The suit, filed earlier this month by AOA and an apartment owner co-plaintiff, contends that the city's plan will have unequal affects on various businesses and constitutes a tax that requires voter approval. California's Proposition 218, which details requirements of certain tax increases, is cited as its main basis. Proponents of the plan disagree that the system will necessarily result in cost increases for customers, including apartment owners, though some say it has already started happening.
AOA President Daniel Faller told Waste Dive that multiple members from his group had experienced price surges within the past month. Calling the system "pathetic," "unethical," "criminal almost," and "a monopoly," he attributed this to haulers trying to establish higher baselines before rate caps kick in under the franchise system next month. Faller said this ends up affecting apartment owners the most because they can't pass on costs to tenants due to existing rent control guidelines.
When asked whether he thought the RecycLA concept — increased diversion rates, cleaner vehicles, higher wages — had merit, Faller was somewhat skeptical.
"If it’s necessary in a free market, it'll happen. It'll just happen," he said, going on to describe how that scenario might play out for apartment owners. "The cost may increase for the trash collectors, but it’s not going to double."
Rob Nothoff, director of waste and recycling for LAANE and a key organizer in the "Don't Waste LA" campaign that led to this system's approval, said he had heard a few examples of haulers that didn't win franchise contracts attempting to raise rates during the current transition period. Though he characterized those as exceptions and said it was too soon to know whether price increases would be universal.
"It just further underscores the point of why we need to actually have rate caps and have the system in place," Nothoff said of the recent price hike reports. "This is a way to equalize, create a transparent rate across the board for all businesses that’s fair, and also to build in rate caps to prevent any future gouging."
Nothoff said the timing of AOA's lawsuit was confusing as they had many opportunities to engage during the dozens of workshops and hearings that were held leading up to the implementation.
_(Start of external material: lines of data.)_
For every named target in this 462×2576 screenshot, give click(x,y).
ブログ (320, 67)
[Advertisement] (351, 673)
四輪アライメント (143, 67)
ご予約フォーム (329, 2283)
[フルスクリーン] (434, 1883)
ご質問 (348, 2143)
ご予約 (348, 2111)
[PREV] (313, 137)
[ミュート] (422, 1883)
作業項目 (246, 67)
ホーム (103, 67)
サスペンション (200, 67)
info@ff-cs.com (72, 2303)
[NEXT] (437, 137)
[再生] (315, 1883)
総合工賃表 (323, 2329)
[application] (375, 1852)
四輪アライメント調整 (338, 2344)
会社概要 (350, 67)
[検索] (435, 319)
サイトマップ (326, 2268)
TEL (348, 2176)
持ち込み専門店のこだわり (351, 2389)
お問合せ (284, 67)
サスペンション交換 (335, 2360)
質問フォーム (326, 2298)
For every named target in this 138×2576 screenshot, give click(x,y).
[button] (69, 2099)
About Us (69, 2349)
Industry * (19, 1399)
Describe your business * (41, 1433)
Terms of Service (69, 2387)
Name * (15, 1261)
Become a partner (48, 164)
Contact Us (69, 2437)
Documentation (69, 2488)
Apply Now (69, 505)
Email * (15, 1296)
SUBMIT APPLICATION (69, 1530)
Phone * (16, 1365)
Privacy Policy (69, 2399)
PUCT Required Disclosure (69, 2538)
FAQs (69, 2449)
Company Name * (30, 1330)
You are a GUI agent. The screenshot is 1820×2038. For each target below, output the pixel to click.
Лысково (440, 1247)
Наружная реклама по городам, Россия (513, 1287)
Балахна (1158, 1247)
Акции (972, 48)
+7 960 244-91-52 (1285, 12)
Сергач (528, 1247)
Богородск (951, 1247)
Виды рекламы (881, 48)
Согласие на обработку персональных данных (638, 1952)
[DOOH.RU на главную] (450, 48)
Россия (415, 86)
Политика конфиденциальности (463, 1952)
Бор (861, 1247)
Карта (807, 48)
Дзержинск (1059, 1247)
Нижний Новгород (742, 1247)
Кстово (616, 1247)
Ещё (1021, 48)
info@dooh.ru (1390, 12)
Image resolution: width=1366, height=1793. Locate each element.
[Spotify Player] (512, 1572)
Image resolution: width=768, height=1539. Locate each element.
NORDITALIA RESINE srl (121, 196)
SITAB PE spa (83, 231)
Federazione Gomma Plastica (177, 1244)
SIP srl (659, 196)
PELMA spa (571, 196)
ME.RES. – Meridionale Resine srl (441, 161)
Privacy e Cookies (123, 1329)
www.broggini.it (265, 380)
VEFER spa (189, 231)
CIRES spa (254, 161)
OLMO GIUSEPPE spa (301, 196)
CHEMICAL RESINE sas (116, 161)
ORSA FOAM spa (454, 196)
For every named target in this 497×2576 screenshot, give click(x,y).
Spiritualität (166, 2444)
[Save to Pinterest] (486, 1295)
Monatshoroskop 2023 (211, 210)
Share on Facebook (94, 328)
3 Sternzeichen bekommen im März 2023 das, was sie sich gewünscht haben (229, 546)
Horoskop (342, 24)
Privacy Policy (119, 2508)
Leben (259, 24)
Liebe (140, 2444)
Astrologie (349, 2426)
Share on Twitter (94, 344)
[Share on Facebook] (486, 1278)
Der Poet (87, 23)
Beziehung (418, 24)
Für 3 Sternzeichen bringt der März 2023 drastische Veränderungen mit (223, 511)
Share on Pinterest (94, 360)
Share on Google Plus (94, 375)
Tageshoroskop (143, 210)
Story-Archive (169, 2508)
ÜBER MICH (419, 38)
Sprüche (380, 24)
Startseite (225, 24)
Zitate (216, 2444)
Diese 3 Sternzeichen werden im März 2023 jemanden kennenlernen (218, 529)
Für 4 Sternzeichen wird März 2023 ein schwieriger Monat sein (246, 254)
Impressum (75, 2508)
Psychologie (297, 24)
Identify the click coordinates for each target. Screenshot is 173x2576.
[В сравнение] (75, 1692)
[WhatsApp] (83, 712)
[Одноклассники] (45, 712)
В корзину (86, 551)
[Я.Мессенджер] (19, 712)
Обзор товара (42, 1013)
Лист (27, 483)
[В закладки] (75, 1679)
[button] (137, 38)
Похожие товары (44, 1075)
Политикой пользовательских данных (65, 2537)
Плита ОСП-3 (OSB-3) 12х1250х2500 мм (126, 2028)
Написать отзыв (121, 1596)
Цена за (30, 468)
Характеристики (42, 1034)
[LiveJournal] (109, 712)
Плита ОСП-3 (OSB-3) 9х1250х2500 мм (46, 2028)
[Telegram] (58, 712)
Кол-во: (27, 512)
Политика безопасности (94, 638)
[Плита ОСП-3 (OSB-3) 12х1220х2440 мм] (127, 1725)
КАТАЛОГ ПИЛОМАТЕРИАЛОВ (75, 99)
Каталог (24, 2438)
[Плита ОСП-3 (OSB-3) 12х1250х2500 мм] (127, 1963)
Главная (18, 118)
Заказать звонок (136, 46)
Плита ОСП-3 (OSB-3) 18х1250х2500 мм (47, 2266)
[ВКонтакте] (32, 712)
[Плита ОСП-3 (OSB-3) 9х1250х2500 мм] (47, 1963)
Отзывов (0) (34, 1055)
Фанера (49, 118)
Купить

While the city has been publicly quiet on their reaction to the lawsuit, Nothoff expressed certainty in the lengthy contracting process based on his involvement.
"At the end of the day this was the most historically vetted RFP in the history of the city," he said. "So we’re confident in the city’s process that they’ve been able to address any potential legalities."
Faller recognized that it would have been in AOA's interest to file the lawsuit sooner and that the odds may be against their efforts to derail the massive franchise plan.
"We're just the little guys compared to the millions and millions of dollars that the trash haulers and the unions represent ... If they're going to screw us, they've got to have the vote of the people to do it."
President, Apartment Owners Association of California
“We’re just the little guys compared to the millions and millions of dollars that the trash haulers and the unions represent and the influence that they have with the City Council," said Faller, going on to promise AOA would stay involved past July 1 if necessary and making one last argument for their position. "In other words if they’re going to screw us they’ve got to have the vote of the people to do it."
The recently renamed RecycLA franchise system will be the largest of its kind in the country, involving 11 zones serviced by seven haulers and multiple subcontractors. In an effort to achieve the city's goal of 90% diversion by 2025, these companies are investing an estimated $200 million in local infrastructure. The initial 10-year contracts begin on July 1, with the official transition required by January 2018, and could run as long as 20 years with renewals.